Política
Publicado em 17/07/2016, às 07h33 Gilberto Júnior // Bocão News Redação Bocão News
De acordo com reportagem do jornal O Estado de S. Paulo deste domingo (17), as informações sobre os frequentadores do escritório de Funaro serão reveladas pelo sócio dele, o empresário Alexandre Margotto, que negocia um acordo de delação premiada com os procuradores da força-tarefa. Ele garante que possui detalhes sobre tratativas de políticos e autoridades que frequentavam o escritório que mantinha com o corretor Lúcio Funaro, entre eles o atual ministro da Secretaria de Governo, Geddel Vieira Lima.
Procurado pelo jornal paulista, o peemedebista baiano teria confirmado as visitas, mas não deu detalhes dos assuntos que tratou com o corretor, a quem chama de “um conhecido”.
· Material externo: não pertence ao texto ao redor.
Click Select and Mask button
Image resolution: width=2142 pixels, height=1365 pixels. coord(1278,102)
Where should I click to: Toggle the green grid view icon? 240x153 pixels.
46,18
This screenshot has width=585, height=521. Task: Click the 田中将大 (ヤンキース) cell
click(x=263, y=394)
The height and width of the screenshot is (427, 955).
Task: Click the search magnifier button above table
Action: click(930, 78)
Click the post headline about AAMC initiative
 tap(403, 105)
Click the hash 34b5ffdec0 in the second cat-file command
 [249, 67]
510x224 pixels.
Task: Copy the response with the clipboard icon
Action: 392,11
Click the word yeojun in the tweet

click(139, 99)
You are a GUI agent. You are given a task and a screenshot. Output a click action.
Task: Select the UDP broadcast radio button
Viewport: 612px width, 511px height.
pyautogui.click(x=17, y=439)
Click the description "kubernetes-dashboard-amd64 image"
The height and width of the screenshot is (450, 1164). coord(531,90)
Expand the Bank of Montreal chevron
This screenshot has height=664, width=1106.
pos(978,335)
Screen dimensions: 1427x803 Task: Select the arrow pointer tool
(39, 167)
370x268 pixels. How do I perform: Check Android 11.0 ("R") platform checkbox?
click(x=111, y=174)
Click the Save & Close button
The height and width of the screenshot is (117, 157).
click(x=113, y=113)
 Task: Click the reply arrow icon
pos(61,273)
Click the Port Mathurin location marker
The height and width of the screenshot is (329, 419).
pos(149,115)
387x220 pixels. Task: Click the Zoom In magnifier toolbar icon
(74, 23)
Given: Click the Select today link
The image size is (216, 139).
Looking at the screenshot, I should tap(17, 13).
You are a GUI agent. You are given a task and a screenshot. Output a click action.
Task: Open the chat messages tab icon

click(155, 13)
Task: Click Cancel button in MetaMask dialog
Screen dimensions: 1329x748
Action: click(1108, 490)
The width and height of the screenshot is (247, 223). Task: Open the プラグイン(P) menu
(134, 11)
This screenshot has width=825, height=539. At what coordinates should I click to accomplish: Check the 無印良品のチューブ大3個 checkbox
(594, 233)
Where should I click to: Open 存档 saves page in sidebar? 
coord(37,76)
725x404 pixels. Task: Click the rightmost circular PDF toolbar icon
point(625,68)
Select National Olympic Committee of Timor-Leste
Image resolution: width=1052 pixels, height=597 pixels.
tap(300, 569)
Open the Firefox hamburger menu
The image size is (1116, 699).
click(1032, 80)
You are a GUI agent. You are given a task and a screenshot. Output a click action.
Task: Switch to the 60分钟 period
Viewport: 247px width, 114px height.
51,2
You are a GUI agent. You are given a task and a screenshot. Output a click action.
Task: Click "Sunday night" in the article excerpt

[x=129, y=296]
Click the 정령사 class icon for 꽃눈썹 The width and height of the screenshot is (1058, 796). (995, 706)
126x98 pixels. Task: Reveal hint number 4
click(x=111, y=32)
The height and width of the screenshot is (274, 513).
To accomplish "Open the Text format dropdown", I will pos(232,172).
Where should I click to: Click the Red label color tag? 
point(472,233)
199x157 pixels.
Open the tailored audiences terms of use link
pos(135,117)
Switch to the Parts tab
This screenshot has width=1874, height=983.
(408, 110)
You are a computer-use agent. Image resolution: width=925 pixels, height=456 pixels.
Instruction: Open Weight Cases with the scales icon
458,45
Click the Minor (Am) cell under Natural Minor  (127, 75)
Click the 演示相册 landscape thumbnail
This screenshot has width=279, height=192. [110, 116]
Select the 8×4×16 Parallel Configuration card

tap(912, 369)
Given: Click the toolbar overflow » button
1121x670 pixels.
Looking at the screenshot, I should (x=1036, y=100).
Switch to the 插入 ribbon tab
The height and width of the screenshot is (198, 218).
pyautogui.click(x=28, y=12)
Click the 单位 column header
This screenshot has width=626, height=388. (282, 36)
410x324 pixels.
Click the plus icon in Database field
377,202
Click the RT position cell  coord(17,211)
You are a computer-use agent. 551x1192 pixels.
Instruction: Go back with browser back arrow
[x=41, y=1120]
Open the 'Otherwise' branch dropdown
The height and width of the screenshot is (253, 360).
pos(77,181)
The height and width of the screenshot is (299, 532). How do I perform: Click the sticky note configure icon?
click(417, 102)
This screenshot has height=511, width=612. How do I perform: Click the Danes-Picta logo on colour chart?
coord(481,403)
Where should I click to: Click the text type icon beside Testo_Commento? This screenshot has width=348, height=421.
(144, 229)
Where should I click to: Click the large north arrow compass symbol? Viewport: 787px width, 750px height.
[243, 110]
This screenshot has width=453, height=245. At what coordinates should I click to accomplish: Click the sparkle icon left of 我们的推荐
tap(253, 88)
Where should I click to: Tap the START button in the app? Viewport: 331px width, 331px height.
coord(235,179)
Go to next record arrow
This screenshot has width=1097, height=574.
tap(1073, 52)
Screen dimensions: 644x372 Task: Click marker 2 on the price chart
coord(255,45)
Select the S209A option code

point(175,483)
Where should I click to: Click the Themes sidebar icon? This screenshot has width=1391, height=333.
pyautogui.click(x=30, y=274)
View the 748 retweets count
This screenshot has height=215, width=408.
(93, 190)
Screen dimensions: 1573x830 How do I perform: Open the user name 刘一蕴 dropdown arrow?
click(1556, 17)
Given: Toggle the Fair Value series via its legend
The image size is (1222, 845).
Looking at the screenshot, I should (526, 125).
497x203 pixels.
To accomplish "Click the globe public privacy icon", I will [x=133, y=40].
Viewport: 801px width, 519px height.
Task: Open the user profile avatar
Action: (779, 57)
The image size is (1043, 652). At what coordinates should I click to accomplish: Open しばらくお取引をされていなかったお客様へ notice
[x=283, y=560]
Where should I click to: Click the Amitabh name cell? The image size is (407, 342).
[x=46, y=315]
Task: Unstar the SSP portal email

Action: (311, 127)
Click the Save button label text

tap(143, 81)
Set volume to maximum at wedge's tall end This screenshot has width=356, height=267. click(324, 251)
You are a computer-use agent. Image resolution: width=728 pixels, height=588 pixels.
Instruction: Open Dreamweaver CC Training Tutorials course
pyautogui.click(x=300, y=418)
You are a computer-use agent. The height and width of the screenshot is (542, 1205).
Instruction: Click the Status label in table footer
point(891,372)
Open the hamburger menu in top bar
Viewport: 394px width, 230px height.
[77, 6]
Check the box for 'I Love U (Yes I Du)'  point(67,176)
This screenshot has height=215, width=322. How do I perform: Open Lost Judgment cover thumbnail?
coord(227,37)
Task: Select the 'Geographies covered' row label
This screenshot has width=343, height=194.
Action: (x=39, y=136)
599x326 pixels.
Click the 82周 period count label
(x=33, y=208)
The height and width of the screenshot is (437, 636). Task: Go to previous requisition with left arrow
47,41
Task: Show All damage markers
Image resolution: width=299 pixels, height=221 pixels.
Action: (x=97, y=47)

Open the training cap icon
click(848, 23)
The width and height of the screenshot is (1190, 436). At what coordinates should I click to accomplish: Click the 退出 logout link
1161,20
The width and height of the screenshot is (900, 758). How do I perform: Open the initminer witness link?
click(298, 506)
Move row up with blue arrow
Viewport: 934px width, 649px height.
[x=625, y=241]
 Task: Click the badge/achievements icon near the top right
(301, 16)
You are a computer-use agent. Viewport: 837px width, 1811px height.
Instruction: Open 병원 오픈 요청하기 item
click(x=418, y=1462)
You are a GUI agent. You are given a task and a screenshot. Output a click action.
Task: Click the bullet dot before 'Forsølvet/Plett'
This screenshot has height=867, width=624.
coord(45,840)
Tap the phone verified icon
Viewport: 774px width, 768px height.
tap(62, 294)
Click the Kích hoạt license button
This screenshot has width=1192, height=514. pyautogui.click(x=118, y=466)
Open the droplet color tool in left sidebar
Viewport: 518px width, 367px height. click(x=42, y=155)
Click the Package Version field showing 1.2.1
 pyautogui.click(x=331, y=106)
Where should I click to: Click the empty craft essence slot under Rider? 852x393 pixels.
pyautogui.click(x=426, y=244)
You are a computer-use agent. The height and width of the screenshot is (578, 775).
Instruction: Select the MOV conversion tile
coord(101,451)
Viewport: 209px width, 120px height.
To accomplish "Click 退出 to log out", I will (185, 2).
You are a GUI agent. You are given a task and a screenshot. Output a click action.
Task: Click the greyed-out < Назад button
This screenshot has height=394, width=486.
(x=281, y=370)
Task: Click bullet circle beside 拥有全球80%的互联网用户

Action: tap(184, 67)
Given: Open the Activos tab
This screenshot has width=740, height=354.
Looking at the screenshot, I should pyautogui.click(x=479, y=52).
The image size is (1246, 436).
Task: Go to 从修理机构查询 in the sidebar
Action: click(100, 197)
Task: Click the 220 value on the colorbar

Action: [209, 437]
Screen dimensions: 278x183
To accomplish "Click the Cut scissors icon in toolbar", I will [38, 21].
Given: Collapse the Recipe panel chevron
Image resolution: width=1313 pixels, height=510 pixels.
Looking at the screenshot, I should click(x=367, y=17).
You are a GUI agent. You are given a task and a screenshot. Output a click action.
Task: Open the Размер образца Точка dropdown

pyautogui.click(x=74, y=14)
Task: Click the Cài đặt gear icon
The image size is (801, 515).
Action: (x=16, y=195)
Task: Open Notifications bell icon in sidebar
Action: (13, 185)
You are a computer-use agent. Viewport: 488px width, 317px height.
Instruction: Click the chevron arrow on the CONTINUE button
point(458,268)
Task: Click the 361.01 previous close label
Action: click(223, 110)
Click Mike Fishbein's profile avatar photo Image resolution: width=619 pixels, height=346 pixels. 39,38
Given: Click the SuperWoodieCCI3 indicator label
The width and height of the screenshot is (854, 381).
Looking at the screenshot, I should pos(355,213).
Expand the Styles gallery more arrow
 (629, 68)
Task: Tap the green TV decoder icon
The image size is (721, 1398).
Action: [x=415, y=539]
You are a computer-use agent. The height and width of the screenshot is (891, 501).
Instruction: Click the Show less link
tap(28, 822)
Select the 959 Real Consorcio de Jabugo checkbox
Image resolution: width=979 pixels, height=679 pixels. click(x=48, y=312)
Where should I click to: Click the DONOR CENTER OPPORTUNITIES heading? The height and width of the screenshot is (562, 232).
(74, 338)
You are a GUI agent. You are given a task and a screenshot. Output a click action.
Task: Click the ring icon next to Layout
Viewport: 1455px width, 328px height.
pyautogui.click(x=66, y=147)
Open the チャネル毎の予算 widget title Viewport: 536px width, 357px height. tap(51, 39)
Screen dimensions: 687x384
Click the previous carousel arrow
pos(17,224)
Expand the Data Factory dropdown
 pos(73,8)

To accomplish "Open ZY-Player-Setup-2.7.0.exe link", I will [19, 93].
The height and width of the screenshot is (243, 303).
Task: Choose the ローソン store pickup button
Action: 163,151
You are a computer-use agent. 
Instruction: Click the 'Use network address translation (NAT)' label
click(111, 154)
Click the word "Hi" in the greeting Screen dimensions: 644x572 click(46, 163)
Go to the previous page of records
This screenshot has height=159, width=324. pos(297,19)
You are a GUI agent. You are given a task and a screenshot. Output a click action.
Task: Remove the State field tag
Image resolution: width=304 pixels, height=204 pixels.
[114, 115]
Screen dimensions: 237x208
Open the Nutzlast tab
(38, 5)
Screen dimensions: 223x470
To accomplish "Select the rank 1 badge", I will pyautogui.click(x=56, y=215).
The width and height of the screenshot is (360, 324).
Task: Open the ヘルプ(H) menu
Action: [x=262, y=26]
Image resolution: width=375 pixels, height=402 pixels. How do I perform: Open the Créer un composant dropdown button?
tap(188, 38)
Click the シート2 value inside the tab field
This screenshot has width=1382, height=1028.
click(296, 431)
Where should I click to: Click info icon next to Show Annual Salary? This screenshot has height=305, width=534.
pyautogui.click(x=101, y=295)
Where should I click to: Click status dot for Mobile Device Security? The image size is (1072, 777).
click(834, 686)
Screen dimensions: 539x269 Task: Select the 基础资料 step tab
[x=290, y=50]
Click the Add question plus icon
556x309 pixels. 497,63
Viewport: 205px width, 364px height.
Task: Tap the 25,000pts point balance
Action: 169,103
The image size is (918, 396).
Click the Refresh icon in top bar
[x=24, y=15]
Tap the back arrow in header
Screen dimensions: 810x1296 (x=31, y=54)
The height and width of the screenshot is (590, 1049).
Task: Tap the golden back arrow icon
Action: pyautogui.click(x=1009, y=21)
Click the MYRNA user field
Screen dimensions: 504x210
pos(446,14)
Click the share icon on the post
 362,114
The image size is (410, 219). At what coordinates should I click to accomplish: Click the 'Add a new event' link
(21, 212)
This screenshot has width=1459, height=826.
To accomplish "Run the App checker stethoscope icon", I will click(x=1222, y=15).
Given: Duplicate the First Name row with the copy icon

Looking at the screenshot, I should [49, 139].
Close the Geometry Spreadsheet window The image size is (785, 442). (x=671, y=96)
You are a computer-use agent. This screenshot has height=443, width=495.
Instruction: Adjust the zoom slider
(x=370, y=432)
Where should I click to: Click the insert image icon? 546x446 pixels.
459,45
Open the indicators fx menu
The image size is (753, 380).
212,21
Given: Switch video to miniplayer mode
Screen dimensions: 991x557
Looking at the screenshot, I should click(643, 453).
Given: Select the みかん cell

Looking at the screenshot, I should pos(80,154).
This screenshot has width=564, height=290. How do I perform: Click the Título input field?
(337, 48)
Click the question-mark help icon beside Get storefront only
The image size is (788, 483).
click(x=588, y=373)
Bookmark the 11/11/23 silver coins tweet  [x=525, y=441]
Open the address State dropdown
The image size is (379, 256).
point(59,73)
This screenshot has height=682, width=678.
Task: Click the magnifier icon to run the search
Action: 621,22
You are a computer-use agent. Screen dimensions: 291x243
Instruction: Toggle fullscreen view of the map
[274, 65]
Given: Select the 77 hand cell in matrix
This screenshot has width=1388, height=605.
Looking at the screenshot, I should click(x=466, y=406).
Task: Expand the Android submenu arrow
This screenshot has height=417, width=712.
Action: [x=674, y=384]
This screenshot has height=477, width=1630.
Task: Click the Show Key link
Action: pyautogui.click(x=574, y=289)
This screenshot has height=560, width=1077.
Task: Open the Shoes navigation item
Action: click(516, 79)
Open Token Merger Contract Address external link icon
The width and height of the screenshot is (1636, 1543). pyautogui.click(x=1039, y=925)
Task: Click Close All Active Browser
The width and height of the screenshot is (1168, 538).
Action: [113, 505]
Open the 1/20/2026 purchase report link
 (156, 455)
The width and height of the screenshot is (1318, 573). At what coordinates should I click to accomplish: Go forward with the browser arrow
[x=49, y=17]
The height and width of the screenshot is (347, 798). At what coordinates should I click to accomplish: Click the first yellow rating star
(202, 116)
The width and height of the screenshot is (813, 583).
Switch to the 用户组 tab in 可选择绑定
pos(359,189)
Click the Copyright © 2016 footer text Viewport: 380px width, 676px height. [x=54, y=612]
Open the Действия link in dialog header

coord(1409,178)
O empresário Margotto é acusado pelo procurador-geral da República, Rodrigo Janot, de receber parte das propinas supostamente pagas por empresas a Cunha e Funaro, em troca da liberação, pela Caixa, onde trabalhava, de investimentos do Fundo de Garantia por Tempo de Serviço (FGTS). Alvo de mandado de busca e apreensão na Sépsis, ele era sócio do ex-vicepresidente de Fundos e Loterias do banco Fábio Cleto, cujo acordo de colaboração baseou a denúncia oferecida pela PGR ao Supremo Tribunal Federal.